Shirley Erena Murray  (née Cockroft; 31 March 1931 – 25 January 2020) was a New Zealand hymn lyrics writer. Her hymns have been translated into numerous languages and are represented in more than 140 hymn collections.

Biography
Born in Invercargill and raised a Methodist, she was educated at Southland Girls' High School, and earned a Master of Arts degree with honours in classics and French from the University of Otago. She later worked as a teacher and researcher.

After marrying Presbyterian minister John Murray in 1954, she eventually moved to Wellington where John was minister for the St Andrew's on the Terrace from 1975 to 1993. Her hymn writing started in the 1970s and often used the congregation of St Andrew's as a testing place for the hymns. Many different composers have put music to her hymn texts.

Her hymns have been translated into several European and Asian languages and are represented in more than 140 hymn books around the world. In addition to New Zealand, they are particularly used in North America.

Among her most known hymns are "Hymn for Anzac Day", "Where Mountains Rise to Open Skies", "Our life has its Seasons", "Star Child" and "Upside Down Christmas".

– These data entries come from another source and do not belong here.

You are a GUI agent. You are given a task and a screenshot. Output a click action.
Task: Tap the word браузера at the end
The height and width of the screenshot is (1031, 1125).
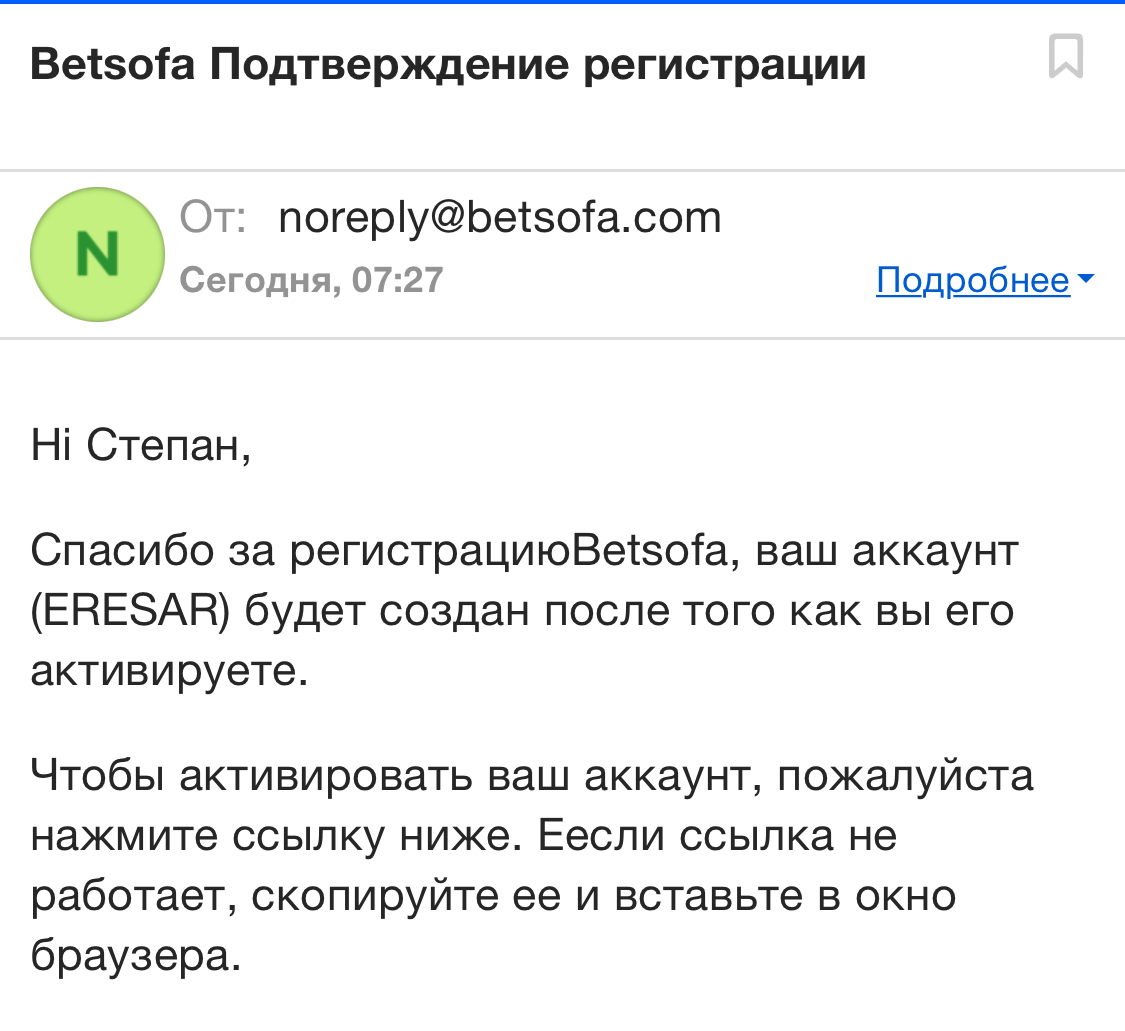coord(137,956)

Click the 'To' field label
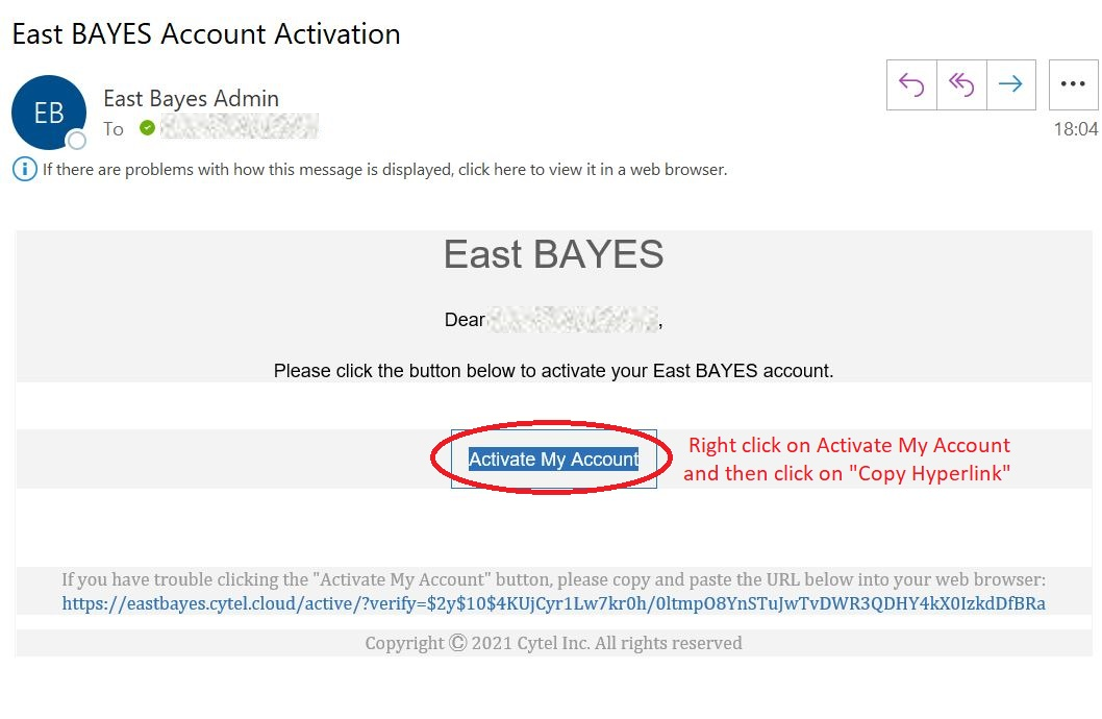point(113,128)
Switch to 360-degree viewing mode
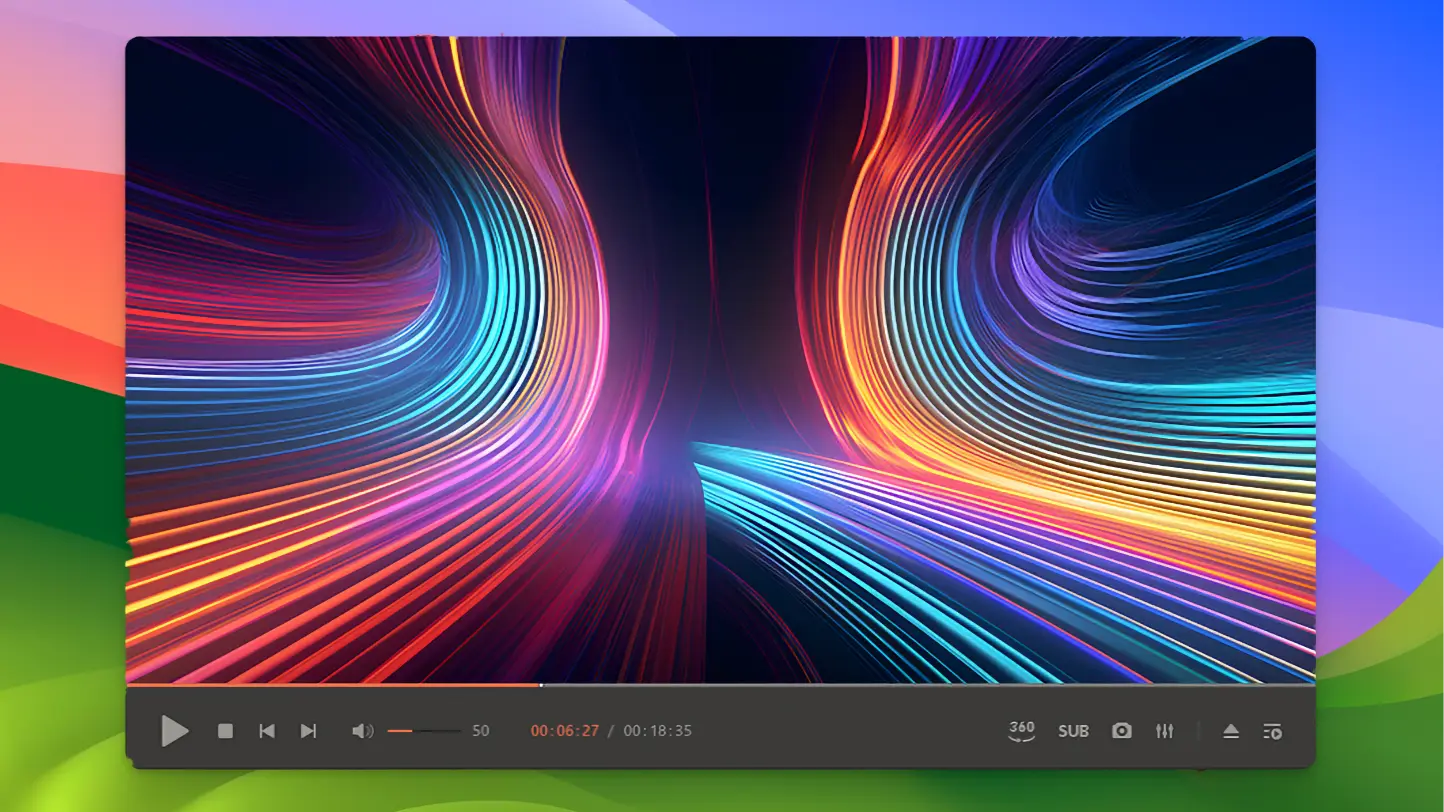The height and width of the screenshot is (812, 1444). 1021,731
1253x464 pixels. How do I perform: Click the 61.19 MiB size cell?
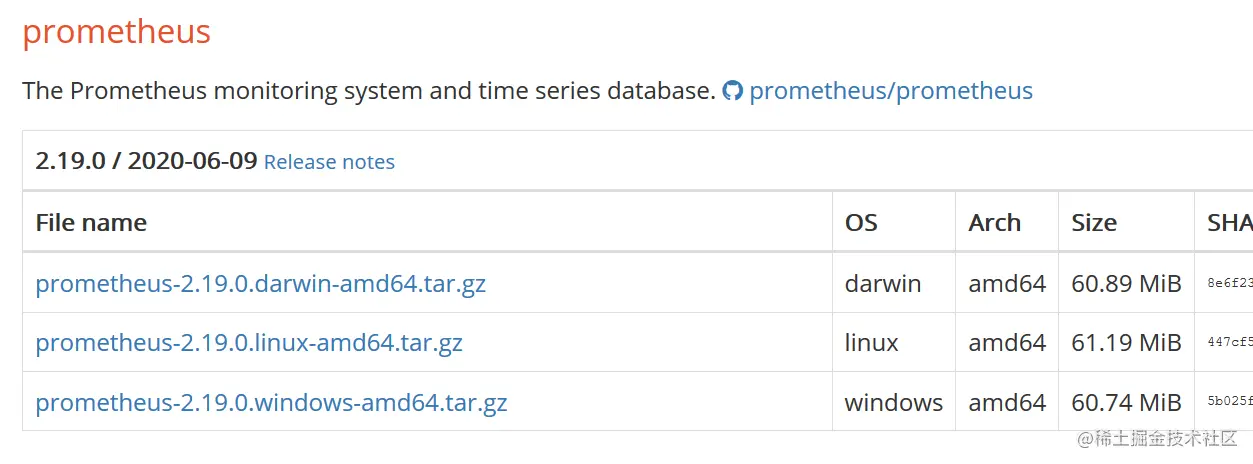1126,344
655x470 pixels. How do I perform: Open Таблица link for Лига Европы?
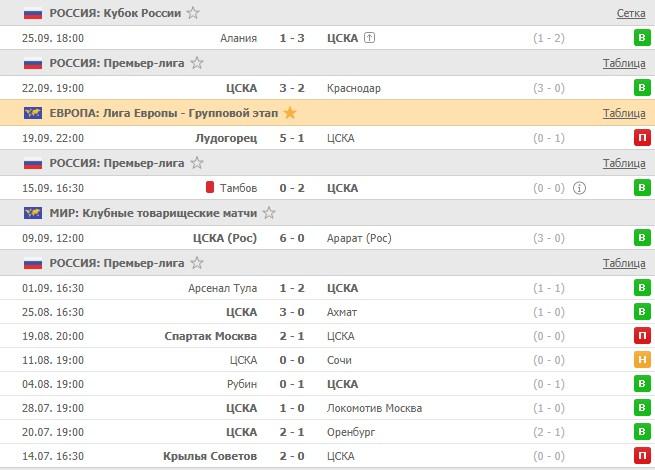click(623, 113)
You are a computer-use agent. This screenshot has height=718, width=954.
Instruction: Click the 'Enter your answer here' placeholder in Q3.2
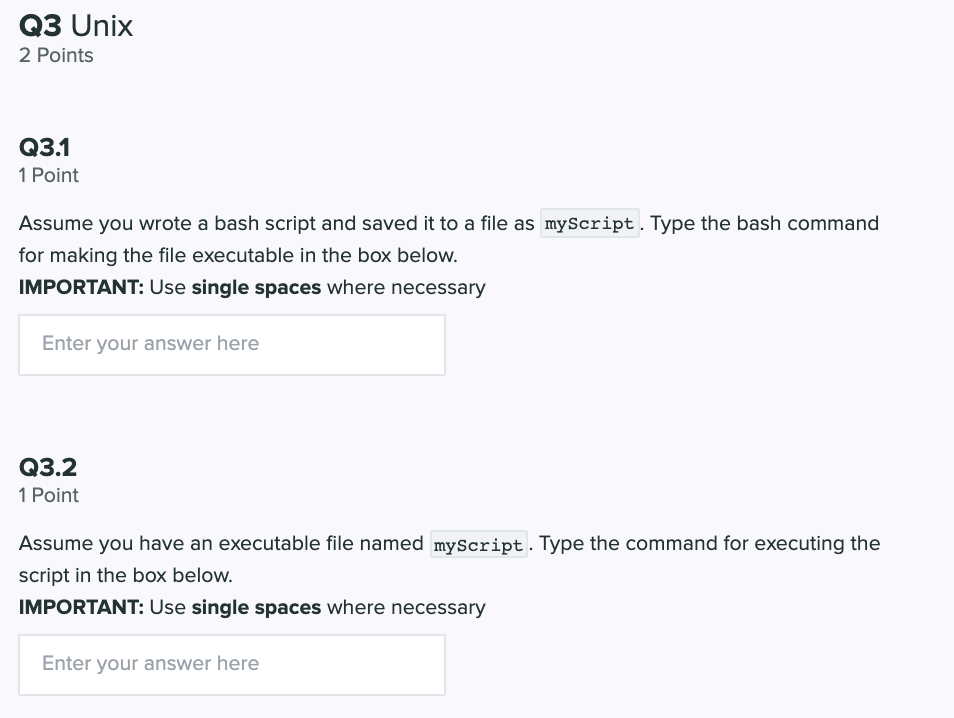(x=149, y=663)
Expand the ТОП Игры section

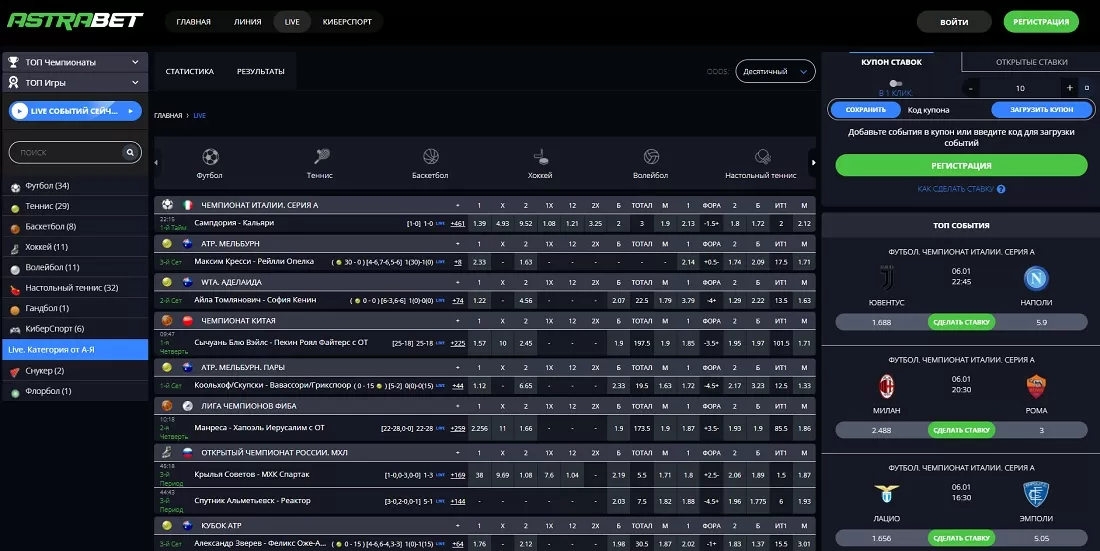tap(135, 83)
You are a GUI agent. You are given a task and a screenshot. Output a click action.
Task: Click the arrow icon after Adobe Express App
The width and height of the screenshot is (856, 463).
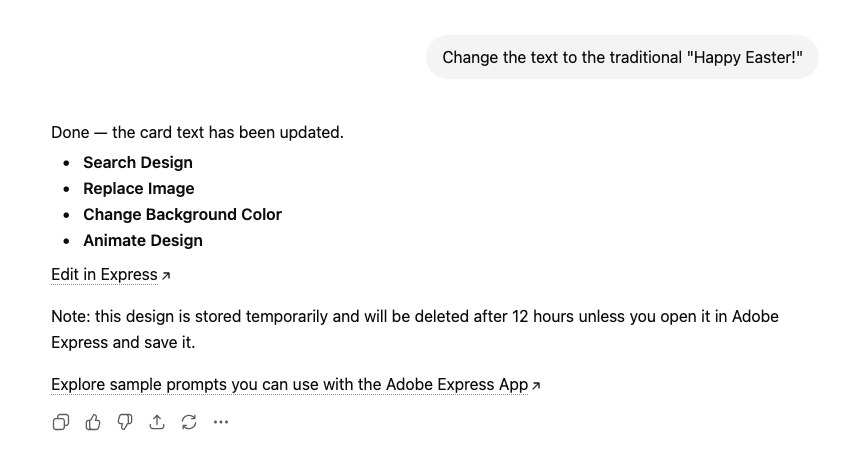click(536, 385)

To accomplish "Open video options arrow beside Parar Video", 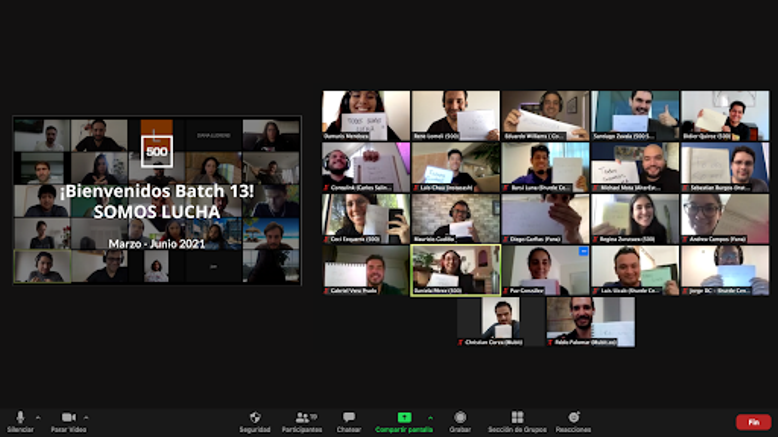I will 86,417.
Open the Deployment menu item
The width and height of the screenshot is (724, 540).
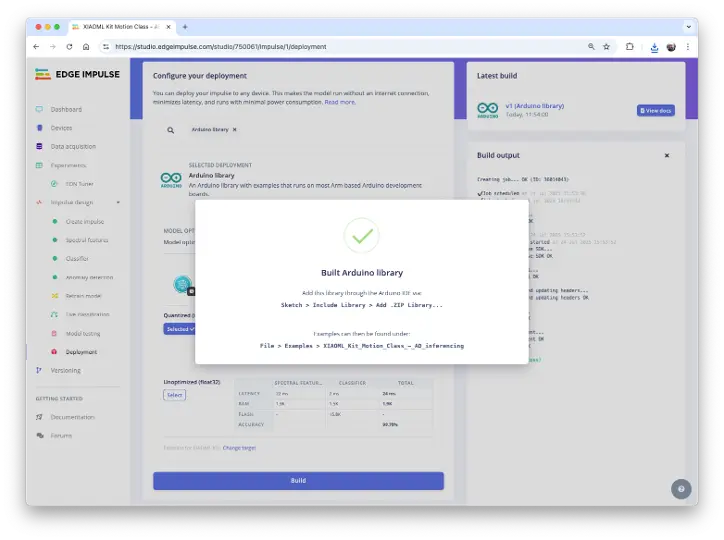coord(81,352)
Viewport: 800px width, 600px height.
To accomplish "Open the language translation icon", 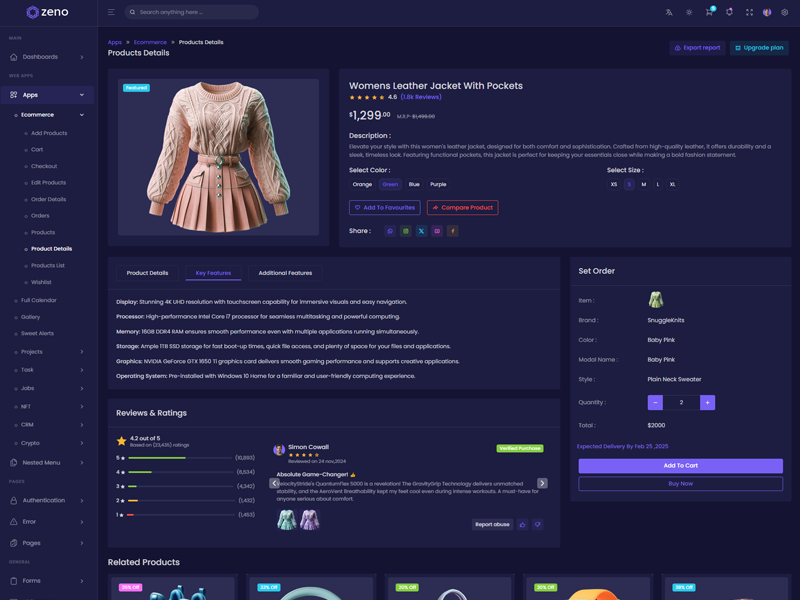I will pyautogui.click(x=669, y=12).

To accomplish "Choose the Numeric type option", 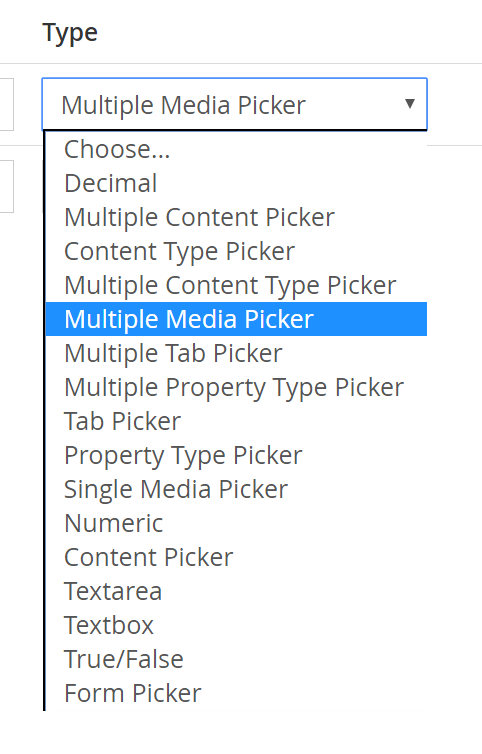I will pos(236,523).
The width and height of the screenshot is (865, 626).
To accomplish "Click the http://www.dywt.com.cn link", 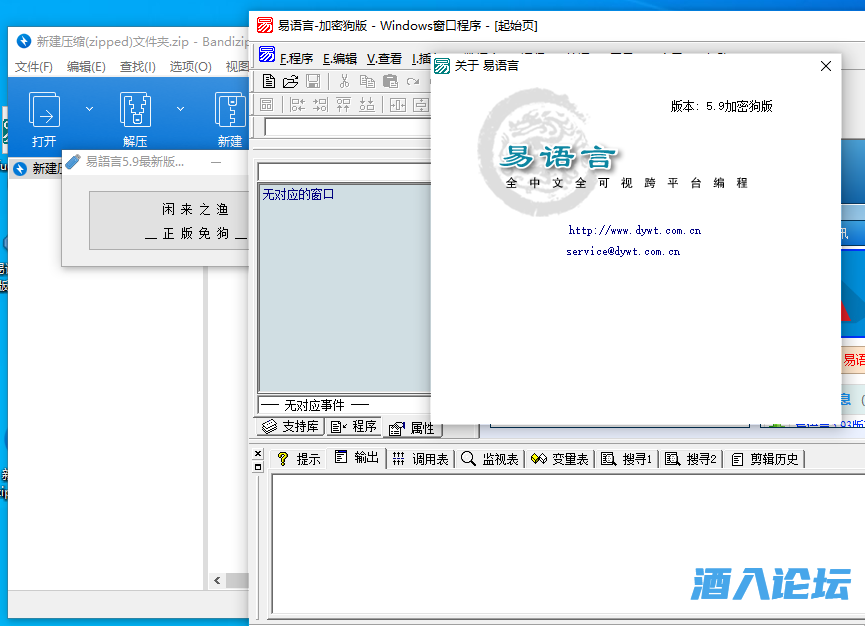I will pos(634,230).
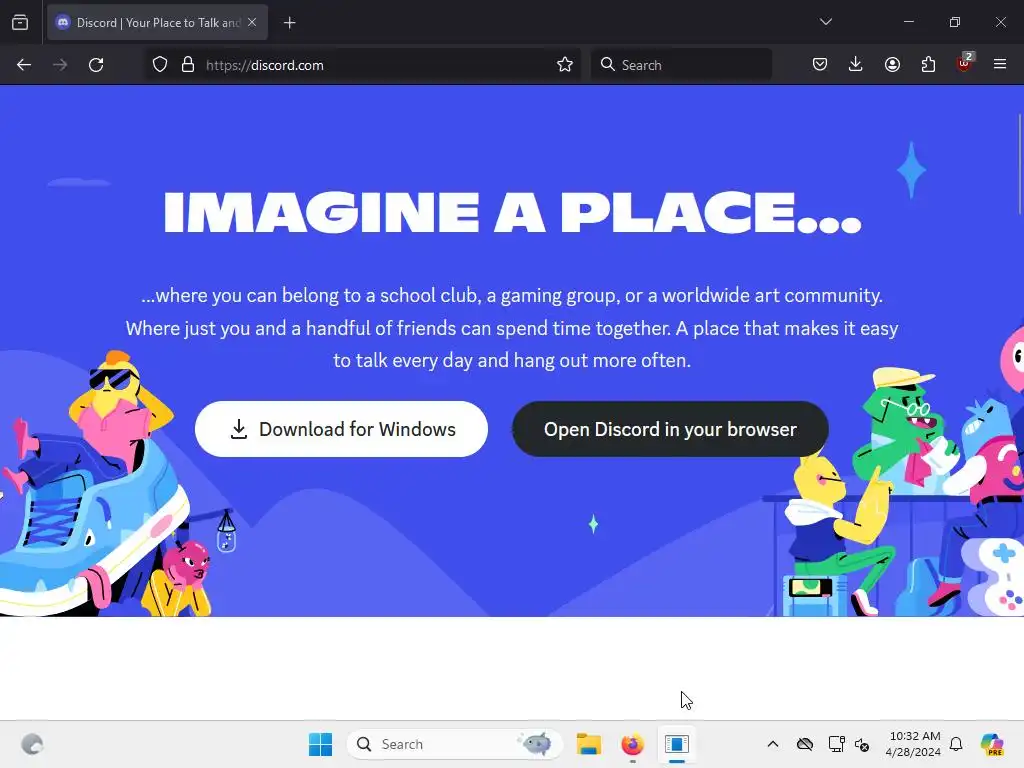Show hidden system tray icons
The height and width of the screenshot is (768, 1024).
[773, 744]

Professor and hymn writer Colin Gibson, who has set music to some of her songs, described Murray's hymns in 2009 as "distinguished by their inclusive language and their innovative use of Māori, their bold appropriation of secular terms and their original poetic imagery drawn from nature and domestic life, but equally by the directness with which they confront contemporary issues."

In the 2001 Queen's Birthday Honours, Murray was appointed a Member of the New Zealand Order of Merit, for services as a hymn writer. In 2006, she became a fellow of the Royal School of Church Music. She received an honorary doctor of literature degree from the University of Otago in 2009. The same year, she was named a fellow of the Hymn Society in the United States and Canada.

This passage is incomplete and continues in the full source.